My San Diego trip reminds me of my east coast travels last year in that it was mostly on a whim. Each day, I figured out what was next. Often, I wondered to an area with nothing specific in mind. And I feel good. Thankfully, the pain levels this time are nothing like my pain levels were in D.C. I don't look forward to going back to my eat nothing diet but am incredibly grateful for what I've learned about my health the past few months. I remembered EH, who has fibro but can walk up stairs, telling me that stretching is so incredibly important to being physical like that. So, I tried to stretch. I did a skimpy job but grace got me through. The fatigue surely increased during the week as I missed the 8am sessions Tue & Wednesday despite setting the alarm for 6:30 every morning. We'll see how I feel over the next few days. Perhaps I can sleep longer on Saturday. Memphis invited me to stay at her place tonight instead of heading back to Jackson so late. So had my mom. It depends on how I feel when I land. It'll be good to spend that time with Memphis but it seems awkward in a few ways and would involve her taking off tonight. I never told her I'm considering it but I'll call when I land to see if she's going on. Maybe returning home in the am won't be so bad.
I can see living in San Diego. $1200 is what most people quoted when I inquired about rent. VA will give me a cost of living increase if I get hired there so I think it'd feasible. Increase will be more difficult than living in TN but man, San Diego is nice. Home sweet home :). It is now on the list of places to maybe live in the future (Columbia, MO; San Diego, CA; somewhere else in the Midsouth) but I think I will adhere to the advice of getting my LCSW first so check me out in TN until 2014 or so.

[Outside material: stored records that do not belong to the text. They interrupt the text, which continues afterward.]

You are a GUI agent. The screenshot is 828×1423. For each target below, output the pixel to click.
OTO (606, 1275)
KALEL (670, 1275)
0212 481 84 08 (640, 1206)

This trip also gave me the opportunity to take a major step in personal humility. I got a wheelchair pick up. The hardest part is requesting it and getting the “you?” at pick up. Moving through the air port is less embarrassing, perhaps the relief of not trying to hike that far fast enough to catch the plane and not feeling the pain in my back, pelvis, and legs helps with that. It's surely a really small thing but using a wheelchair when I know I need it has been a struggle for me. With the airport, I feel like I don't rly know if I need it until I'm there and sadly, sometimes while trying to get from A to B. But finally, I sucked up my pride and asked for a help. Seems kind of fitting given the messages I heard at conference.